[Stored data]
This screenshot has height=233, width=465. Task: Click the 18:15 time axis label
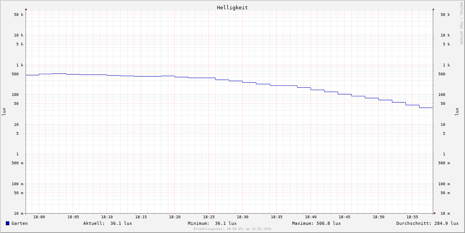[141, 217]
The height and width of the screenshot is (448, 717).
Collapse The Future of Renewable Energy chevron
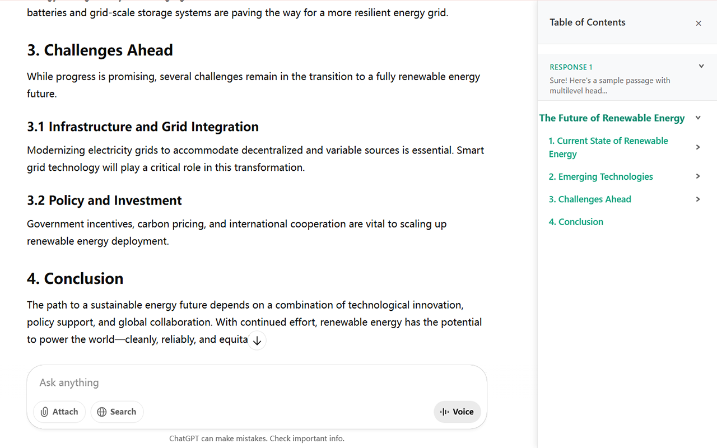coord(698,118)

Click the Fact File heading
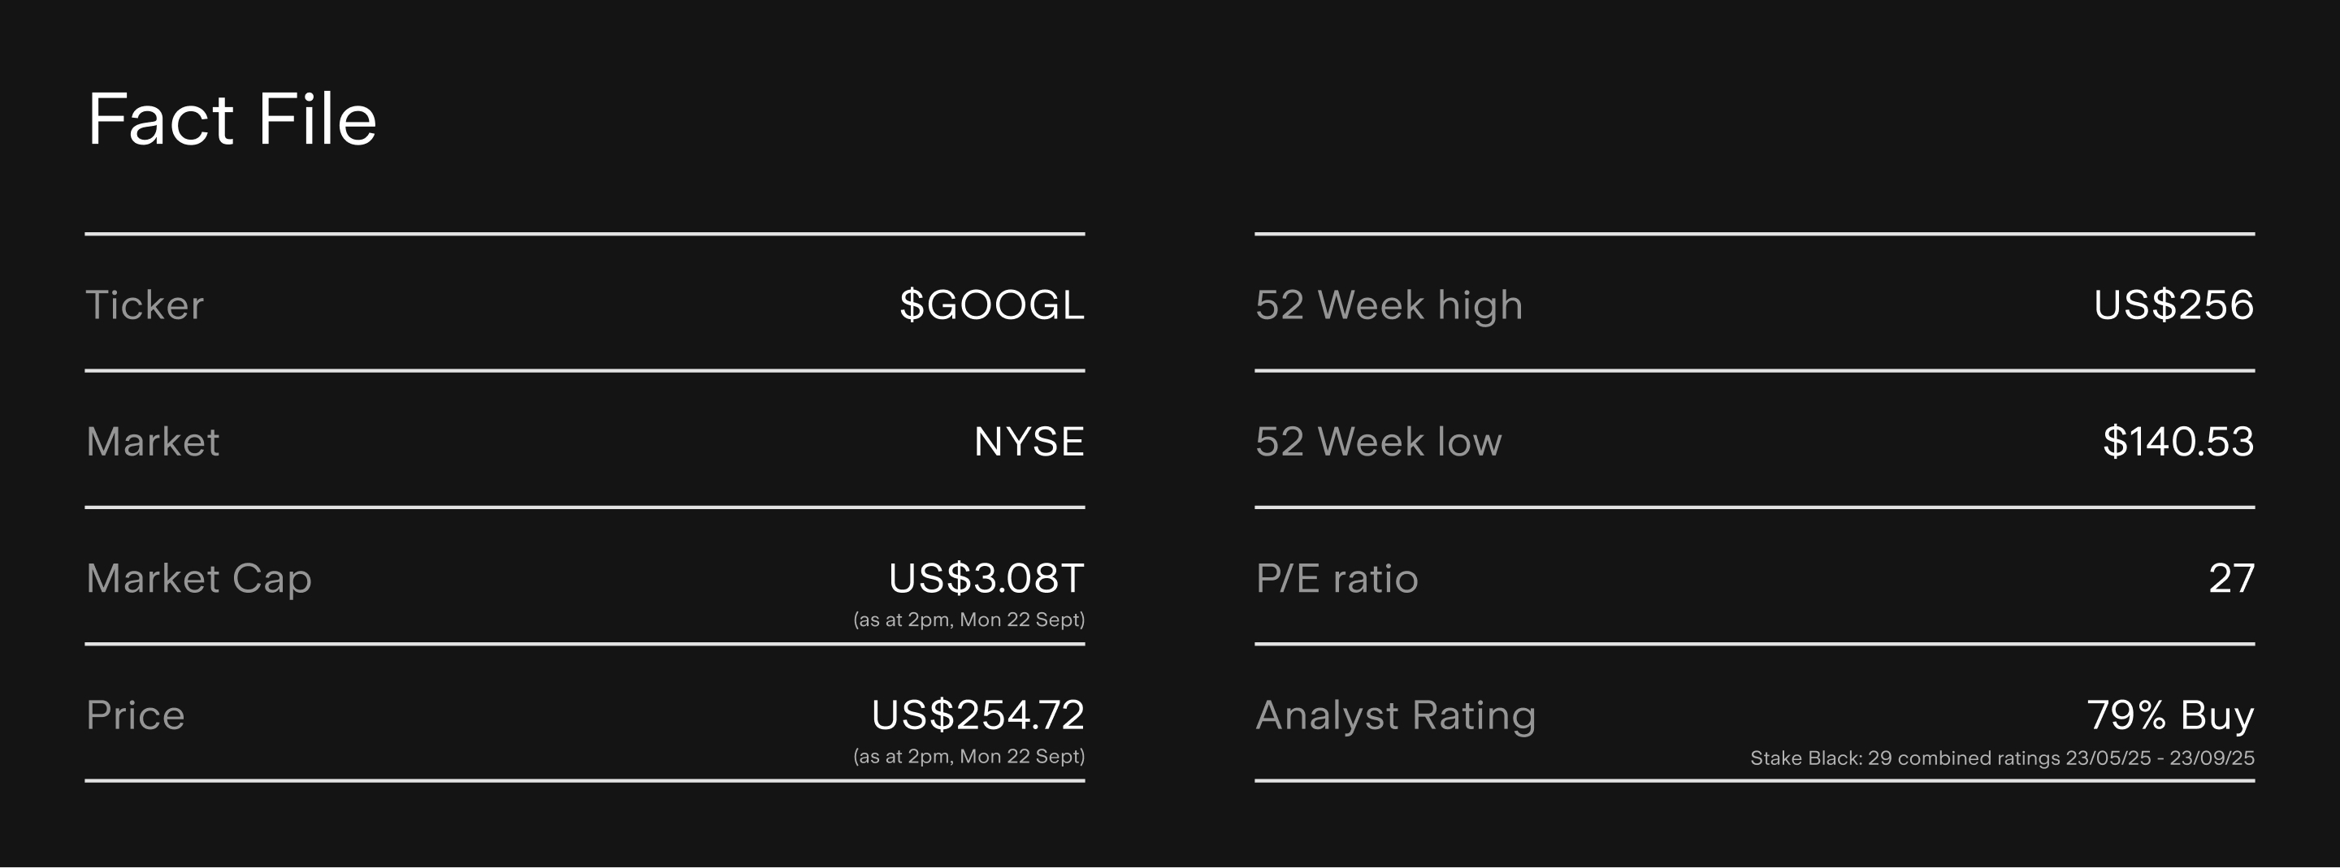pyautogui.click(x=232, y=119)
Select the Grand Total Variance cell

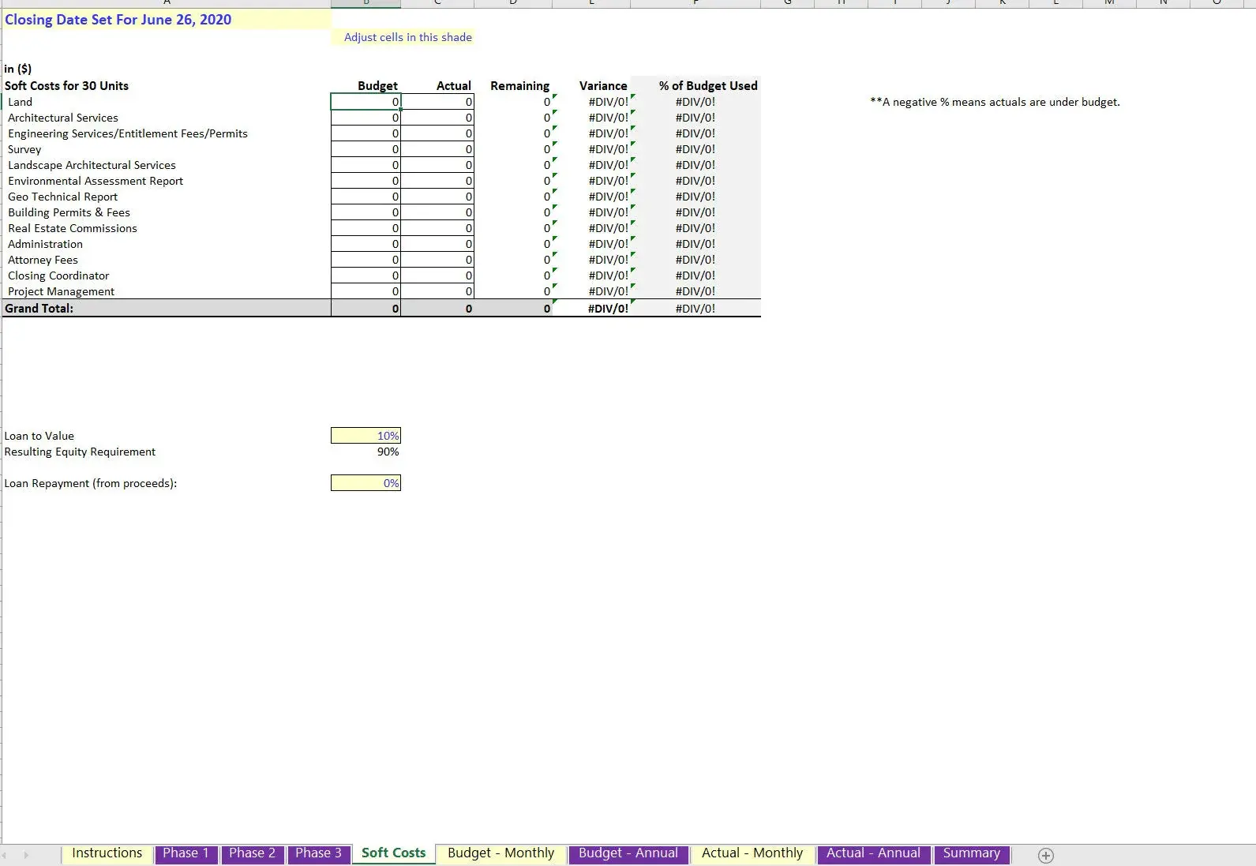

PROBLEM REQUIREMENTS | Would you retype the lines from the line containing "Click the Fact File heading" to the final line of the entries above, exactly as given and without pictures?

OUTPUT OF THE EXERCISE |
Click the Fact File heading
pyautogui.click(x=232, y=119)
Select the Grand Total Variance cell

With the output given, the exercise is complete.